That being said, there is plenty to challenge myself from 6-8 strings, I will probably never get a 9 or 10 for that matter.


----------



## F0rte (Oct 23, 2011)

Anyone going to be checking out the Agile 9 string Pend's?
Heard they are due to release in the next couple of months. I hope they do because I really don't want to totally blow $2-3000 on a custom made 9 string with a multiscale....
-_____________-
Really want to work around with the F#-A tuning 

Sadly to those of you looking to do the same as me, when I had lessons with Rusty Cooley and asked him about his FF Conklin 9 he said that the scale lengths didnt work out in his favor. I believe it was 23.5-27.5?
Something like that. But im curious to try one out for myself.


----------



## space frog (Oct 23, 2011)

^they have one out on their site



vansinn said:


> As said, for me a 008 works fine at G4 with bends to G4#, at 26.5" scale.



f#4, 0.09, 28.625 scale works well for me on my intrepid 8 string

strangely enough, I see people were scared by the idea of adding an extra HIGH string, but that's what I always wanted to do lol... I think it adds so much range and potential. I tune to drop F# and while I get the low end rumble, I can do crazy leads with the high f#. And crazy open chords too.


----------



## F0rte (Oct 23, 2011)

space frog said:


> ^they have one out on their site
> 
> 
> 
> ...




Meant non Kahler..


----------



## space frog (Oct 24, 2011)

LolWotGuitar said:


> Meant non Kahler..




oh my bad


----------



## DaethedralXiphos7FX (Oct 24, 2011)

EtherealEntity said:


> Standard = C# F# B EADGBE
> or F# B EADGBE A (needs a short scale)
> 
> Tuning the 6 string to D standard would give you E A DGCFAD G with the high string tuning, which is a bit more managable without breaking the high string.
> ...



Kool, ok now what about drop tunings? Could I drop it like a 7 or 8 and just drop the C#.090 accordingly?


----------



## ElRay (Oct 25, 2011)

EtherealEntity said:


> Yeah, seems the tension increase required when getting up that high is really extreme between semitones. Is that because the Hz jump is more??



Yes and Yes^2. The formula for tension, at a given pitch is:






The frequency is there, and it's squared. The square will dominate, especially at higher frequencies, but there's still a factor because there are more cycles/sec between two higher semitones than two lower.

Ray


----------



## space frog (Oct 25, 2011)

^props


----------



## vansinn (Oct 26, 2011)

^ thanks² for clearing this up, ElRay! (could you highlight the black math?)
In my post #35, I came up with a different explanation (the string is simply getting close to it's max capability), which may be fine in layman's terms, where your's is math'ish correct


----------



## ElRay (Oct 27, 2011)

vansinn said:


> ^ thanks² for clearing this up, ElRay! (could you highlight the black math?)

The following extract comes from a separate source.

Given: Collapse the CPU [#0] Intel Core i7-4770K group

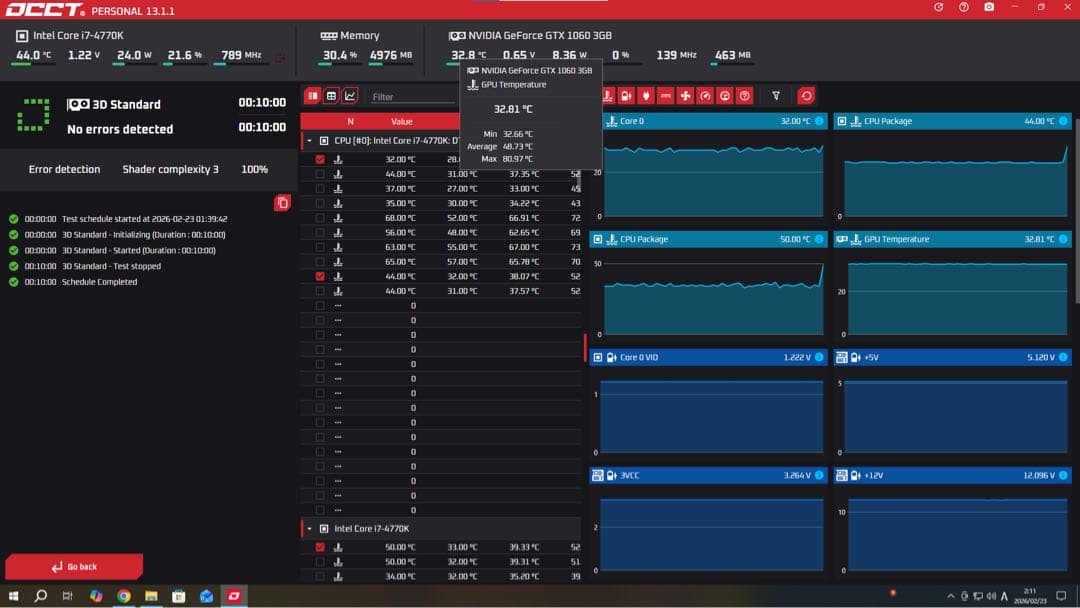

It's a GIF I didn't realize had no background. I wasn't in the mood to try to format the formula in text. Hmmm. All the images I'm finding have transparent backgrounds. Jump to: String Tension that's the original source.

Ray


----------



## death metal atticted (Oct 27, 2011)

Hollowway said:


> Yeah, that's pretty badass! What scale is that? You're basically tuning it up a step and a half from where I have mine. I've been thinking about doing another 9, but I wanted to go even lower, so I'm actually thinking of doing a longer scale (longer than 30") and doing a 10 tuned down to G#0 and up to the regular E. But I like what you're doing there, so I might have to mess around with some tuning options and think about that. It's very likely that I will have to accept the 9 and 10 as a different instrument and tune it as I need, rather than sticking with standard tuning.



I don't understand how do you tune to Ab0 i mean your strings have to be thick as hell.Do made such things do you have to be extremely experienced in guitar or anyone can do that?


----------



## Hollowway (Oct 28, 2011)

death metal atticted said:


> I don't understand how do you tune to Ab0 i mean your strings have to be thick as hell.Do made such things do you have to be extremely experienced in guitar or anyone can do that?



I'm not sure what your second question means. I am not building any guitars personally, it that's what you mean. Regarding the tuning to Ab0, you can tune as low as you want since you can always get a thicker string or longer scale. I'm at .090 for C#1 at 30", so if I increase the scale length and string diameter I should be able to get to G#1. Whether or not I can do anything musical with it is another question.


----------



## space frog (Oct 28, 2011)

I guess you had to drill your tuners a bit??


----------



## Hollowway (Oct 29, 2011)

space frog said:


> I guess you had to drill your tuners a bit??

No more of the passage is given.